Load balancing

A balanced Cassandra cluster is the one where each node owns an equal number of keys. This means when you query nodetool status, a balanced cluster will show the same percentage for all the nodes under the Owns or Effective Ownership columns. If the data is not uniformly distributed between the keys, even with equal ownership you will see some nodes are more occupied by the data than others. We use RandomPartitioner or Murmur3Partitioner to avoid this sort of lopsided cluster.

Note

Note that this section is valid for a setup that does not use vnodes. If you are using Cassandra Version 1.2 or a version after it with default settings, you can skip this section.

This section is specifically for a cluster that uses one token per Cassandra instance.

Anytime a new node is added or a node is decommissioned, the token distribution gets skewed. Normally, one always wants Cassandra to be fairly load balanced to avoid hotspots. Fortunately, it is very easy to load balance. The two-step load balancing process is as follows:

  1. Calculate the initial tokens based on the partitioner that you are using. It can be manually generated by equally dividing token range for a given partitioner among the number of nodes.

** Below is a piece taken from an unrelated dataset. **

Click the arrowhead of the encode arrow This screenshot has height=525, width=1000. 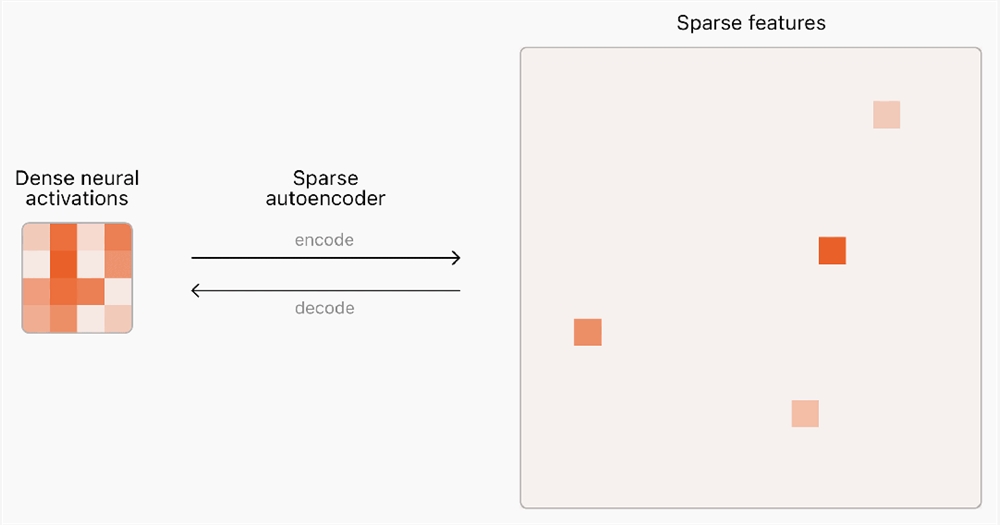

    If you are using RandomPartitioner, you can use tools/bin/token-generator to generate tokens for you. For example, the following command generates the tokens for two data centers; each has three nodes:

    $ tools/bin/token-generator 3 3
    DC #1:
      Node #1:  0
      Node #2:  56713727820156410577229101238628035242
      Node #3:  113427455640312821154458202477256070484
    
    DC #2:
      Node #1:  169417178424467235000914166253263322299
      Node #2:  55989722784154413846455963776007251813
      Node #3:  112703450604310824423685065014635287055
    

    For, Murmur3Partitioner (default type of partitioner, since Cassandra Version 1.2), you can use this Python script:

    python -c 'print [str(((2**64 / nodes_count) * i) - 2**63) for i in range(nodes_count)]'
    

    For example, if you have six nodes, run the following command:

    python -c 'print [str(((2**64 / 6) * i) - 2**63) for i in range(6)]'
    
    ['-9223372036854775808', '-6148914691236517206', '-3074457345618258604', '-2', '3074457345618258600', '6148914691236517202']
    

    If you have nodes distributed across two data centers, you may want to assign alternate tokens to each data center:

    DC #1:
      -9223372036854775808 -3074457345618258604 3074457345618258600
    DC #2:
      -6148914691236517206 -2 6148914691236517202
  2. Now that we have tokens, we need to call the following command:
    bin/nodetool -h <node_to_move> move <token_number>
    

The trick here is to assign a new token to a node that is closest to it. This will allow faster balancing as there will be less data to move. A live example of how load balancing is done is covered in the Adding nodes to a cluster section, where we add a node to the cluster, which makes the cluster lopsided. We finally balance it by moving tokens around.

It is actually very easy to write a shell or Python script that takes the ring and then balances it automatically. For someone using RandomPartitioner, there is a GitHub project, Cassandra-Balancer (https://github.com/tivv/cassandra-balancer), which calculates the tokens for a node and moves the data. So, instead of writing one of your own you can just use this Groovy script. Execute it on each node, one by one, and you are done.